The Miami Marlins will use their "City Connect" uniforms to honor the Cuban Sugar Kings, a fleeting yet monumental former minor league organization with a special connection to the Cuban-American populace of South Florida.
The new uniforms were unveiled by the team on Monday morning and will be worn by their players for the first time on Friday, the day after Cuban Independence Day. The team will wear the uniforms throughout that weekend home series against the New York Mets, which features the team's Cuban Heritage Night, and in five other weekend series the rest of this season.
The Sugar Kings were a Triple-A team in the International League that was owned by Bobby Maduro and played out of Havana, Cuba, from 1954 to 1960. Maduro -- revered so much in Miami that a baseball stadium was named after him -- aspired to turn the Sugar Kings into a major league team based out of Cuba, an aspiration expressed through the team's popular motto of "Un Paso Mas Y Llegamos" ("One More Step And We Get There.") The team got close, winning the Junior World Series in 1959, but Fidel Castro's rise to power and Cuba's deteriorated relations with the United States forced the team to suddenly relocate to New Jersey and ultimately dissolve.
The older generation of Cubans in Miami -- many of whom live in Little Havana, site of the Marlins' ballpark -- still look back on that team with great reverence. Cookie Rojas, a Cuban-American who played for the Sugar Kings and went on to carve out a 16-year major league career, called the Marlins' uniforms "a very good, well-deserved representation of the ballclub in trying to give the Sugar Kings what they deserve."
"I believe it's one of the greatest things for the fans right now to remember," said Rojas, who believes Maduro should be honored by the National Baseball Hall of Fame. "You can very much dream on what could've happened."
The Marlins are one of seven teams -- along with the Arizona Diamondbacks, Boston Red Sox, Chicago Cubs, Chicago White Sox, Los Angeles Dodgers and San Francisco Giants -- to partner with Nike and Major League Baseball on the "City Connect Series" as a way to tap into the culture of their respective communities.
Designing the uniforms wound up being a two-year process. The Marlins quickly realized they should honor the Sugar Kings but wanted something more bold and more vibrant than the team's original uniforms. They sought jerseys that would pop on the field but could also be worn at events, Marlins vice president of experience and innovation Michael Shaw said, and ultimately decided on an inverse look with the red (Legacy Red) as the primary color.
The "Miami" script on the front is designed in a font similar to the one used by the Sugar Kings, but the white pinstripes on the jersey are noticeably wider.

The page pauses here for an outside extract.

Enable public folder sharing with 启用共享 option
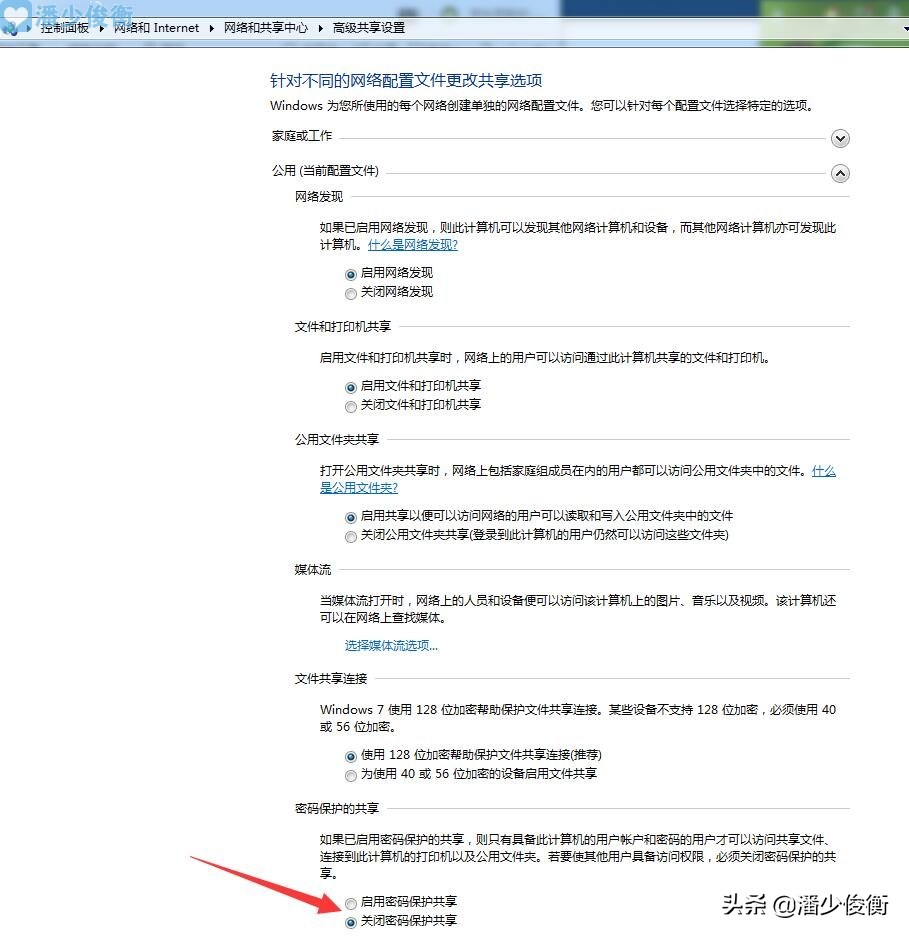This screenshot has height=937, width=909. coord(350,517)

The cap's crest and the jersey's right sleeve feature the original Sugar Kings logo infused with two Ms to represent the Miami Marlins.

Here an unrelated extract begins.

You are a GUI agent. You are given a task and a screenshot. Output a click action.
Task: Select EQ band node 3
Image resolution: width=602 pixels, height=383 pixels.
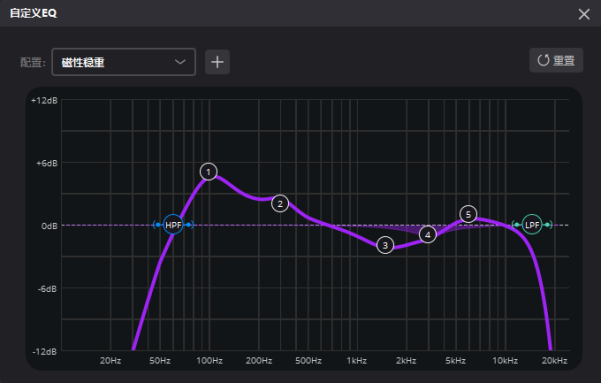[x=385, y=245]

The Sugar Kings, affiliated with the Cincinnati Reds, were one of the sport's first multinational teams, an encapsulation of Miami's melting pot identity.
"When you think about the diversity and the sheer will and determination of a team that is seeking to break barriers and has bigger dreams to play Major League Baseball -- we saw a lot of connectivity between our young guys and our team, that they seek to achieve and dream bigger, and achieve more and do more, against the odds sometimes," Shaw said.
The Sugar Kings' apex came in 1959, when they played their best season amid nationwide turmoil. Castro came into power to begin that year but initially showed support for the Sugar Kings, throwing out the ceremonial first pitch before the team's opening game. For Games 3, 4 and 5 of the Junior World Series, Castro sat directly behind home plate. For Game 6, he sat in the team's dugout. The series reached Game 7, and 35,000 people packed what is now called Estadio Latinoamericano in Havana. The Sugar Kings won on a walk-off single, clinching the title and sending a mob of people onto the field.
But relations between the U.S. and Cuba quickly soured; Communism and Nationalistic ideals swept the island. By the middle of 1960, the Sugar Kings had relocated to Jersey City, the Cuban government had confiscated Maduro's stadium and players were left with the difficult choice of abandoning their families to pursue their dreams of playing in the major leagues.
As they navigated through that fateful 1959 season, Rojas said, players held on to the faint hope that their success might help slow momentum and keep Maduro's dream of a major league franchise in Cuba alive. Cuba instead changed in every way imaginable, leaving Rojas with constant thoughts about what could have been.
He no longer has his old Sugar Kings uniform.
"I wish I still had it, to be honest with you," Rojas said. "I wish I had it. Because it would be something to really look at and remind you of all the things could've happened."